Capacity Improvement

Busy, land-locked hospitals typically lack significant opportunities for expansion and are prime candidates for capacity improvement.

But how can hospital service providers do more then with their existing infrastructure?

Capacity improvement programs often involve multiple challenges:

  • Rather than being rich information sources, patient administration system (PAS) data are typically littered with errors
  • Peaky emergency department presentations and admissions can seem impossible to forecast
  • Operating theatre sessions frequently appear to start late and finish early without good cause.

And all too often all of these challenges are compounded by delays in patient transfers and late patient discharges.

Resulting bed-block, operating theatre recovery holds and ambulance by-pass can be tough capacity issues to solve.

What we do

We help our hospital clients to rapidly and significantly improve capacity.

We excel at rapidly gaining insights from disparate data sources, engaging front line staff, and implementing sustained improvements.

Our consultants have extensive, hand-on experience across five key areas of hospital capacity improvement:

  1. Operating theatres
  2. Emergency departments
  3. Length of stay
  4. Insight analytics
  5. Visual performance monitoring
1. Operating theatre capacity improvement

Many of the improvement initiatives health care service providers are implementing today -such as operating suite performance improvement -are not new.

They do however today have a far greater need for urgency and a need to better engage front line staff to sustain the improvements once the ‘project’ is operationalised.

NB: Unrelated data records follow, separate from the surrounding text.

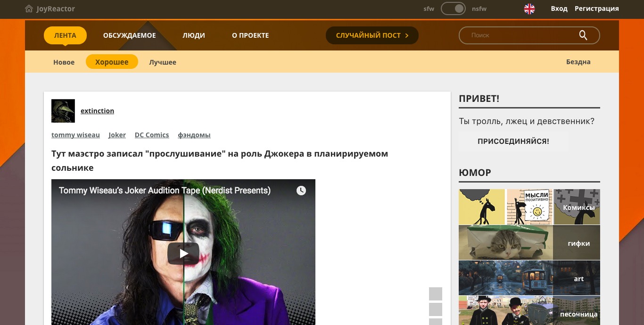Open the ЛЮДИ menu item
644x325 pixels.
click(x=194, y=35)
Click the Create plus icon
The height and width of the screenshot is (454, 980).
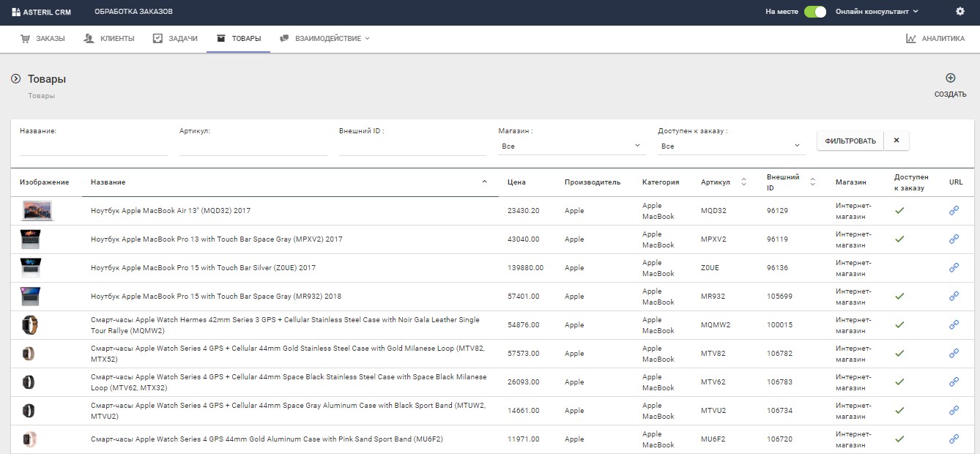click(x=950, y=78)
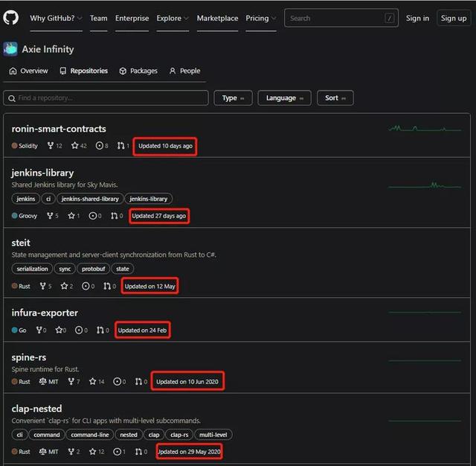Open the Type filter dropdown

233,98
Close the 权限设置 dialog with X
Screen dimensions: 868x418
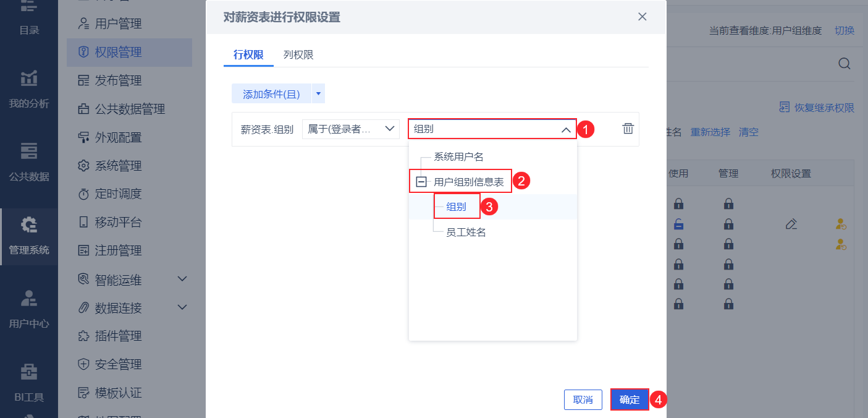pyautogui.click(x=643, y=17)
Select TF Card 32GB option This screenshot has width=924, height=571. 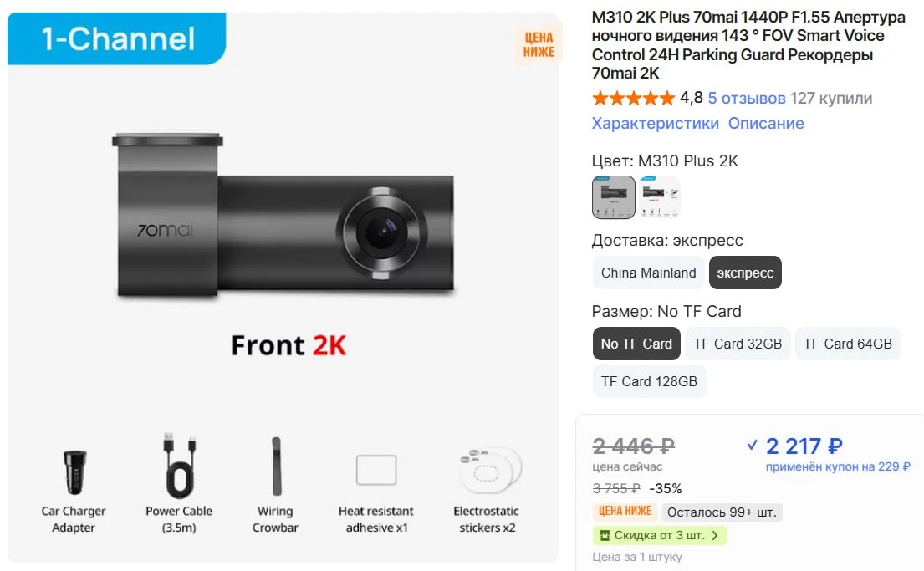click(738, 344)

We have extensive experience in improving operating theatre capacity to

  • Reduce late starts
  • Reduce early finishes
  • Improve case turnaround times
  • Deliver results using the productive operating theatre (TPOT) methodology
  • Address other ‘wastes’ such as cancellations and poor demand planning.
2.  Emergency department capacity improvement

Hospital emergency departments are often associated with failed improvement initiatives. This is because ED patient flows must successfully cross many ‘silos’ within a hospital to be effective and efficient.

Our consultant have extensive experience at working across health care silos within hospitals to improve performance between ED and Ward, ED and Operating Theatre,  and to streamline ‘direct admits’ straight to the Cath Lab or Rehab.

Examples of our work to improve Emergency Department performance include

  • 4-Hour rule – Presentations ‘offloading’ via after-hours chronic disease management clinics as alternatives to ED
  • Direct admits for elderly and other key drivers of ED volumes such as Asthma/COPD
  • Predicative modelling of presentations by day of week
  • A&E patient fast track processes
  • CT Scan, X-ray and other Diagnostics and Lab turn-around times and bottlenecks
  • ICU bed-block and overstays
  • Cath Lab recovery and CCU bottlenecks.
3.  Length of stay capacity improvement

Length of Stay improvement is a complex task and improvement activities often fail to be adopted by key clinical opinion leaders and/or ‘hit the bottom line’.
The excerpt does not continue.